Discipline of Orthodontics and Paediatric Dentistry, School of Dentistry, Faculty of Medicine and Health, The University of Sydney; Department of Orthodontics, Sydney Dental Hospital, Sydney Local Health District, Surry Hills, Australia.
Clinic of Orthodontics and Pediatric Dentistry, Center of Dental Medicine, University of Zurich, Zurich, Switzerland.
Eur J Orthod. 2021 Jun 8;43(3):254-264. doi: 10.1093/ejo/cjaa031.
To assess upper airway volume changes after rapid maxillary expansion (RME) with three different expanders.
Three-arm parallel randomized clinical trial.
Sixty-six patients, 10-16 years old, in permanent dentition, with maxillary transverse deficiency were recruited and assigned with block randomization (1:1:1 ratio) and allocation concealment to three groups of 22 patients each (Hyrax, Hybrid-Hyrax, and Keles keyless expander). The primary outcome (overall upper airway volume change) and secondary outcomes (volume changes in the nasal cavity, nasopharynx, oropharynx, and hypopharynx) were blindly assessed on the initial (T0) and final (T1, 6 months at appliance removal) cone beam computed tomography. Differences across groups were assessed with crude or adjusted for confounders (gender, age, growth stage, skeletal pattern, baseline airway volume, and amount of expansion) linear regression models.
Fifty-one patients were analysed (19, 19, and 13 in the Hyrax, Hybrid-Hyrax, and Keles groups). Maxillary expansion resulted in considerable increases in total airway volume in the Hybrid-Hyrax group (+5902.1 mm3) and less in the Hyrax group (+2537.9 mm3) or the Keles group (+3001.4 mm3). However, treatment-induced changes for the primary and all secondary outcomes were of small magnitude and no significant difference was seen among the three expanderes in the total airway volume in either crude or adjusted analyses (P > 0.05 in all instances). Finally, among pre-peak patients (CVM 1-3), the Hybrid-Hyrax expander was associated with significantly greater increases in total airway volume compared to the Hyrax expander (P = 0.02).
RME resulted in relatively small increases in total upper airway volume and its separate compartments, with mostly no statistically significant differences across the Hyrax, Hybrid-Hyrax, and Keles groups.
Significantly greater attrition was found in the Keles group due to appliance failure. The current trial might possibly be under-powered to detect differences between groups, if such exist.
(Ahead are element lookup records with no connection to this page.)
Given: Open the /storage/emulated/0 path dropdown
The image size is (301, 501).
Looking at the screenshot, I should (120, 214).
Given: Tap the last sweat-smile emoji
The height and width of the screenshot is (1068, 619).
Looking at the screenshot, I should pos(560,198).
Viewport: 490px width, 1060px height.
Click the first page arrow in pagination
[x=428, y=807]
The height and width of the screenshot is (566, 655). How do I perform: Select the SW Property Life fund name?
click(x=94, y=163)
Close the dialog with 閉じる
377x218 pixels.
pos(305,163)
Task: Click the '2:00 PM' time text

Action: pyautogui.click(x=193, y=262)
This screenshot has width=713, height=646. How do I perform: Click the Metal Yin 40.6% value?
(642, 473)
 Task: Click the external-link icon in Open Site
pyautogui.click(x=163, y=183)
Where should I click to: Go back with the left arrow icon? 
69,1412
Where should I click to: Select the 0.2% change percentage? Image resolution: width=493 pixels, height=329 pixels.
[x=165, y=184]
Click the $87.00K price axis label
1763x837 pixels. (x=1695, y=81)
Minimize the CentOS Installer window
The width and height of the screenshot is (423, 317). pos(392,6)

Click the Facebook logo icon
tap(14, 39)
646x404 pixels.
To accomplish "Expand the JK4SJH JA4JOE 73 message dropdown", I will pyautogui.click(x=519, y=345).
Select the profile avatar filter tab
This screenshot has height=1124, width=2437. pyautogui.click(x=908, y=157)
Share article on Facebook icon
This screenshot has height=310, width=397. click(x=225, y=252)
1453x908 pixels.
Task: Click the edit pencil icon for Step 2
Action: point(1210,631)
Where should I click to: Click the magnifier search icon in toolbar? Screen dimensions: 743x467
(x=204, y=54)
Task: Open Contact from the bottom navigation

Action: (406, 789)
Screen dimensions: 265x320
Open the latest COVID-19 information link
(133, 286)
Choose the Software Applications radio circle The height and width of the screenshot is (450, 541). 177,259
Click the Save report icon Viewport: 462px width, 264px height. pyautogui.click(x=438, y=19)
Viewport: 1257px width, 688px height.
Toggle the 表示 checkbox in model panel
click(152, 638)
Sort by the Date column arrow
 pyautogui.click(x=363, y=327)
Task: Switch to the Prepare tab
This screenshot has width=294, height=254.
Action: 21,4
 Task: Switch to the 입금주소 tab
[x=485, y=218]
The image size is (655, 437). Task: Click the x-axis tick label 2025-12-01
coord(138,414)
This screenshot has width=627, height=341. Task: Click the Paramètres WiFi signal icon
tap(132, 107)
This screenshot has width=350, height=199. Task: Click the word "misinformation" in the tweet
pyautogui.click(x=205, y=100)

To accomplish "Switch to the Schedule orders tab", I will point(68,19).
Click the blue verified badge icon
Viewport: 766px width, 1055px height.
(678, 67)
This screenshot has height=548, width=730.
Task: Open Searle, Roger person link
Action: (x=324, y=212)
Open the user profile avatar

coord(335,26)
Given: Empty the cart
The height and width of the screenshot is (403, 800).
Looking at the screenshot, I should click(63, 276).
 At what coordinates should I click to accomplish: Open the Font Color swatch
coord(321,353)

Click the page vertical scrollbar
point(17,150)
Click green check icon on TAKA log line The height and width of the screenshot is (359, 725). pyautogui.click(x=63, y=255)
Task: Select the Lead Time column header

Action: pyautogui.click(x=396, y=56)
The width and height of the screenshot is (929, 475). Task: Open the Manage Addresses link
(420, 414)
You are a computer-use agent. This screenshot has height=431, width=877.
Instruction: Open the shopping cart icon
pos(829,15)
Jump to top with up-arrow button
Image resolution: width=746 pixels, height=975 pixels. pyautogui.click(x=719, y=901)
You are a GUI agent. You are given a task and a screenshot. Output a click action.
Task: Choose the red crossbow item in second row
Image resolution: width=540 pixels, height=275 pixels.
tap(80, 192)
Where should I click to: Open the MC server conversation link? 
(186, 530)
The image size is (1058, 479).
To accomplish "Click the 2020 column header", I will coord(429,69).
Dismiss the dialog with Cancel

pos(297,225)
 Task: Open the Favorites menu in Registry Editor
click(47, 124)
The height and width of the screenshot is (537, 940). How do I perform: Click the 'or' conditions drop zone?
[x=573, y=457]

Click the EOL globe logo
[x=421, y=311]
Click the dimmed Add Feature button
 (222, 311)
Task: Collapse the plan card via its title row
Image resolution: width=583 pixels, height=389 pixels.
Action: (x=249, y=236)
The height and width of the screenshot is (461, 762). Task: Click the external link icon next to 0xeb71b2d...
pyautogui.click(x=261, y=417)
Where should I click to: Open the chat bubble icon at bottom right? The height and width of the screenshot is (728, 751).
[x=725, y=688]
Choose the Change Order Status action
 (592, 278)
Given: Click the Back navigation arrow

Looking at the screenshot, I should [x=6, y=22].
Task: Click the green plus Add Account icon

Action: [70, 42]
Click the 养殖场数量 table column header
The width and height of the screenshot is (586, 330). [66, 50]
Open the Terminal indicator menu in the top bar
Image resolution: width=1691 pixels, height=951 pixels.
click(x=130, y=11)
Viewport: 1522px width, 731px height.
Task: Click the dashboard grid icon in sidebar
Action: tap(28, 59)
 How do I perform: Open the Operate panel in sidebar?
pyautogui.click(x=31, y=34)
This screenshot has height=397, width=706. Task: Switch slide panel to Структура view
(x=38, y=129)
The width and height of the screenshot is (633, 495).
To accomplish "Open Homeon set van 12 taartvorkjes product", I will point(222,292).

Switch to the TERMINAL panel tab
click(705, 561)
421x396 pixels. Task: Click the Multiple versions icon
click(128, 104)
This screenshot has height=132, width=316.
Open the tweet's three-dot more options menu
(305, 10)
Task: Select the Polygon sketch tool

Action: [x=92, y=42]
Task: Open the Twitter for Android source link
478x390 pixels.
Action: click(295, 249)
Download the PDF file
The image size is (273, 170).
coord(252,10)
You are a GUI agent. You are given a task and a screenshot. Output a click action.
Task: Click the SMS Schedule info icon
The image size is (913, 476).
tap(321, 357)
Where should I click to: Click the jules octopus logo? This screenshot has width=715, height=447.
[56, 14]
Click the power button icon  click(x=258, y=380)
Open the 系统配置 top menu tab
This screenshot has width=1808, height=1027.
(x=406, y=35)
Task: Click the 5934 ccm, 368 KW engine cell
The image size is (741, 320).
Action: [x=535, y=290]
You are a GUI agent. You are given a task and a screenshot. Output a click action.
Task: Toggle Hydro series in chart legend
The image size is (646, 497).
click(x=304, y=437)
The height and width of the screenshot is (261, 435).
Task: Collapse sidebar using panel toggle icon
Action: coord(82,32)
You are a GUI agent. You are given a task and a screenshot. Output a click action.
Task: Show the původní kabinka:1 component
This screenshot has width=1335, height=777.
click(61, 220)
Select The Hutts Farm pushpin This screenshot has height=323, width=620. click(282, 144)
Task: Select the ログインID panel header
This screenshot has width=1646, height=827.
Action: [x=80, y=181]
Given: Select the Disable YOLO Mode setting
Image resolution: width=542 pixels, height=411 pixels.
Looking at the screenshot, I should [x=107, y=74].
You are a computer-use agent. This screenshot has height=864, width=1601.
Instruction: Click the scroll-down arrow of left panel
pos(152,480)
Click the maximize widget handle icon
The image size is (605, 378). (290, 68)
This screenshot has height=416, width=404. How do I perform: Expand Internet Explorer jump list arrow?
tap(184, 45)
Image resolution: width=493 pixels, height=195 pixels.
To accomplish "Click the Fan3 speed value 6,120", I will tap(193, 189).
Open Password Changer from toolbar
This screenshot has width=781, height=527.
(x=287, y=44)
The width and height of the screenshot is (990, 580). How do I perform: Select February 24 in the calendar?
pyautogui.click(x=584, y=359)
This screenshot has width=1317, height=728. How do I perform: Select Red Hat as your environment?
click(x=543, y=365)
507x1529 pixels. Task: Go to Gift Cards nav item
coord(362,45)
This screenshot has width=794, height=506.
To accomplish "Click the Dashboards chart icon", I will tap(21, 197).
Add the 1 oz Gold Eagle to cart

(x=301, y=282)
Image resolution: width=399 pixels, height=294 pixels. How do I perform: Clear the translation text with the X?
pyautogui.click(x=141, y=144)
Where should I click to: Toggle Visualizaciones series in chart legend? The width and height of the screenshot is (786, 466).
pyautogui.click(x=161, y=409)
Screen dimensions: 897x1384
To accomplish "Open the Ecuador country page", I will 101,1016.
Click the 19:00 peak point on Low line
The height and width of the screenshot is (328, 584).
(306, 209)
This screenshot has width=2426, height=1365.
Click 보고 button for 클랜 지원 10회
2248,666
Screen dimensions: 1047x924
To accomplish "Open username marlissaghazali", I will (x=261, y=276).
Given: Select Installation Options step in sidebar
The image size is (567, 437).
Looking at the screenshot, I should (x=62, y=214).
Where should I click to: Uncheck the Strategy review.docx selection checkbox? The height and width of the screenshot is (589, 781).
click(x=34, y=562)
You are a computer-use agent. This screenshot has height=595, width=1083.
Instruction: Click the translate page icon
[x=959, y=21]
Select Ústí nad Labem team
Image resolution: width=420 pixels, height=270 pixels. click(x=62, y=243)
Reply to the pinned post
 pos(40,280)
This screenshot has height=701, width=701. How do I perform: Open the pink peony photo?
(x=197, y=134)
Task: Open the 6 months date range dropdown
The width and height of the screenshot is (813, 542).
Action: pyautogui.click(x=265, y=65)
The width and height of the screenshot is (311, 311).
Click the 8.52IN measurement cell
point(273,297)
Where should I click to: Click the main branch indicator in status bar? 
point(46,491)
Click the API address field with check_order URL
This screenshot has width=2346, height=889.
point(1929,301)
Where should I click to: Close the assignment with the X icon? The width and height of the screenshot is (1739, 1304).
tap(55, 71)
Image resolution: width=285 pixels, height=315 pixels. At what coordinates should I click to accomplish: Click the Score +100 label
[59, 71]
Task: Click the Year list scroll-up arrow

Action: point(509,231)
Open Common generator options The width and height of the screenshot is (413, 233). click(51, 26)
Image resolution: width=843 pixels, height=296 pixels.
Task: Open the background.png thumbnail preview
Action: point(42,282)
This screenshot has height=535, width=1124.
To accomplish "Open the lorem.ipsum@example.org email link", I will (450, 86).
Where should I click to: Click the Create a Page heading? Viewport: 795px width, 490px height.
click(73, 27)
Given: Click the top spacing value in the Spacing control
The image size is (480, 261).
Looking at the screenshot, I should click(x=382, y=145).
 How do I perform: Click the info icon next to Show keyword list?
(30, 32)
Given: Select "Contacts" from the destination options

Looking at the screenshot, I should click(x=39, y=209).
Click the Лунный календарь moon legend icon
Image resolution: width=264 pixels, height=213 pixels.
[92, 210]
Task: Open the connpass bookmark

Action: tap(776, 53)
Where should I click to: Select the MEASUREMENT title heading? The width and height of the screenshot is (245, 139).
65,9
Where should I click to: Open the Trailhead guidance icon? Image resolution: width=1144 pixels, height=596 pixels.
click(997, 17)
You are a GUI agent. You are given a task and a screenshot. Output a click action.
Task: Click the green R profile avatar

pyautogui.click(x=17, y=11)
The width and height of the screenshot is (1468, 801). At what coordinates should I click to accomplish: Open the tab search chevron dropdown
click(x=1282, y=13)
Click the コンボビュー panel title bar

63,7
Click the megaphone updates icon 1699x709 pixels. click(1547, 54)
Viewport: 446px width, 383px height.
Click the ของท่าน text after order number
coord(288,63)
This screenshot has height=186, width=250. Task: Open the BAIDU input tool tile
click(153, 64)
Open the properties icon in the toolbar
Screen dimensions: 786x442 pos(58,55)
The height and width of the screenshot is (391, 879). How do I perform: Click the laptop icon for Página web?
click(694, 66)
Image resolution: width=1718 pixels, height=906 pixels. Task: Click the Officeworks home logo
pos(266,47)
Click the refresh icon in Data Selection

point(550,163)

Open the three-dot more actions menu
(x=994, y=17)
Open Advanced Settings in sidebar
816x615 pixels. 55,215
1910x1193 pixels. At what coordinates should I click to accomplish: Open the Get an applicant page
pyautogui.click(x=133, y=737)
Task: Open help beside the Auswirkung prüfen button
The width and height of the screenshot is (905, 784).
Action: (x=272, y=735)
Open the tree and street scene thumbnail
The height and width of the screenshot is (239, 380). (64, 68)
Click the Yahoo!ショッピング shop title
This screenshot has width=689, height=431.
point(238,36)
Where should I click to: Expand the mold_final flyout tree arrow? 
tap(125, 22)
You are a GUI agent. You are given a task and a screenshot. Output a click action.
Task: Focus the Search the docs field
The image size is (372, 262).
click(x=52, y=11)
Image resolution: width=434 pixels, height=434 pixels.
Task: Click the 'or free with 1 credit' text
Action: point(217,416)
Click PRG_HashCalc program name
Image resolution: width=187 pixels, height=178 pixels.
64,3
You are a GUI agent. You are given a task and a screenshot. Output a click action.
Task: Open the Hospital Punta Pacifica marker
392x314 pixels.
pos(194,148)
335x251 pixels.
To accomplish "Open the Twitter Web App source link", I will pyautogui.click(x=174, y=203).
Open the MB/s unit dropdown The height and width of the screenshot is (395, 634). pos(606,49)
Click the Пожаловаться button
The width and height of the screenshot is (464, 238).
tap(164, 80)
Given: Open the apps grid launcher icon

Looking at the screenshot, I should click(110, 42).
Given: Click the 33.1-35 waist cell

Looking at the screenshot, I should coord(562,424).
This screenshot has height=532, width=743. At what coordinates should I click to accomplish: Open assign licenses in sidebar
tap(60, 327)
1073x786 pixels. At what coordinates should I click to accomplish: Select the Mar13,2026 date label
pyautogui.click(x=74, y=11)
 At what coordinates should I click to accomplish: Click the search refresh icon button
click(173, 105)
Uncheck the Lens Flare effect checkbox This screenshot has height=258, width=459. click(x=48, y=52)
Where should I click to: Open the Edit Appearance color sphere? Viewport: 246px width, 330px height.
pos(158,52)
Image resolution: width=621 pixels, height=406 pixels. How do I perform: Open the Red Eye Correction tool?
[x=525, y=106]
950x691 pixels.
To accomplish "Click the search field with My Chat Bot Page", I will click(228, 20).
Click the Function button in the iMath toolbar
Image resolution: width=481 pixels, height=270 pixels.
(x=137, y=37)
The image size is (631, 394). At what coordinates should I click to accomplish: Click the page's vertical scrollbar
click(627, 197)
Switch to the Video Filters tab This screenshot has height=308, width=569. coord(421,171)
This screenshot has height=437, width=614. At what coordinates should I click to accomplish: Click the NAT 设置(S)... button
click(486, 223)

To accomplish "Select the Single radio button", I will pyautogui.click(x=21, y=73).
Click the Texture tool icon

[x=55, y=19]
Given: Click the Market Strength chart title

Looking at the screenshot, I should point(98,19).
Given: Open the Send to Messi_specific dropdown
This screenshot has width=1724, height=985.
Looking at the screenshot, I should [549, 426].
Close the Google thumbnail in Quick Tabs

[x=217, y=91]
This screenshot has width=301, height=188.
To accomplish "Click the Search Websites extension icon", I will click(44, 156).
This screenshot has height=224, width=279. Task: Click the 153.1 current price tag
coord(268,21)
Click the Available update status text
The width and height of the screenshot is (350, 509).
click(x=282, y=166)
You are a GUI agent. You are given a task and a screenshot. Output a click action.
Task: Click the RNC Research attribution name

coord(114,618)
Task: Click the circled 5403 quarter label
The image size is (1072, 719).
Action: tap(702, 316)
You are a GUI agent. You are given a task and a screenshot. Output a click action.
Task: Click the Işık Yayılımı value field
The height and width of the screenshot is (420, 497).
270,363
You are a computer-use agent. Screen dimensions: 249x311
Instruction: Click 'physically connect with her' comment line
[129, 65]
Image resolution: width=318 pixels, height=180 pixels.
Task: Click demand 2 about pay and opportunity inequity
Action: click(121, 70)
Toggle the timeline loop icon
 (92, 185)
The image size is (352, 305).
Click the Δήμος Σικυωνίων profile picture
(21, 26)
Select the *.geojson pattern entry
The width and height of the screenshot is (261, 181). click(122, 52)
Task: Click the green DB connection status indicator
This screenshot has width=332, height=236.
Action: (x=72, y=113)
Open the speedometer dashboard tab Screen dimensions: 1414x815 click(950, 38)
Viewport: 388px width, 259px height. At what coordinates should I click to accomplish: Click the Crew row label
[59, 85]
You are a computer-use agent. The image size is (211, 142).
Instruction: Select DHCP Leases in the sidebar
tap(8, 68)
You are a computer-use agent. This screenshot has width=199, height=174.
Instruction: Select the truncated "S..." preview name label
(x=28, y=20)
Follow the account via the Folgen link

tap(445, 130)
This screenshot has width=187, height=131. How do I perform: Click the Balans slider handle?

Keles expanders blocked during activations and required substitution for completion of treatment.
The protocol was not published before trial commencement.
Australian and New Zealand Clinical Trial Registry (ACTRN12617001136392).
评估三种不同扩弓器对上颌骨快速扩弓(RME)后的气道容积变化。
三臂平行随机临床试验。
66 名年龄在 10-16 岁、恒牙期、上颌骨横向发育不足的患者,采用区组随机化(1:1:1 比例)和分配隐藏法分为三组,每组 22 名患者(Hyrax、Hybrid-Hyrax 和 Keles 无钥匙扩弓器)。主要结局(总气道容积变化)和次要结局(鼻腔、鼻咽、口咽和下咽的容积变化)在初始(T0)和最终(T1,矫治器去除后 6 个月)锥形束 CT 上进行盲法评估。使用未经调整和调整混杂因素(性别、年龄、生长阶段、骨骼模式、基线气道容积和扩弓量)的线性回归模型评估组间差异。
51 名患者纳入分析(Hyrax、Hybrid-Hyrax 和 Keles 组分别为 19、19 和 13 名)。上颌骨扩弓导致 Hybrid-Hyrax 组总气道容积显著增加(+5902.1mm³),Hyrax 组增加较少(+2537.9mm³)或 Keles 组增加较少(+3001.4mm³)。然而,主要和所有次要结局的治疗诱导变化幅度较小,在未经调整和调整分析中,三种扩弓器在总气道容积方面均无显著差异(所有情况下 P>0.05)。最后,在预高峰患者(CVM 1-3)中,与 Hyrax 扩弓器相比,Hybrid-Hyrax 扩弓器与总气道容积显著增加相关(P=0.02)。
RME 导致总上气道容积及其各部分容积的相对较小增加,Hyrax、Hybrid-Hyrax 和 Keles 组之间大多无统计学显著差异。
由于矫治器故障,Keles 扩弓器组的失访率显著增加。如果存在差异,当前试验可能没有足够的能力来检测组间差异。
Keles 扩弓器在激活过程中被堵塞,需要更换以完成治疗。
试验开始前未发布方案。
澳大利亚和新西兰临床试验注册中心(ACTRN12617001136392)。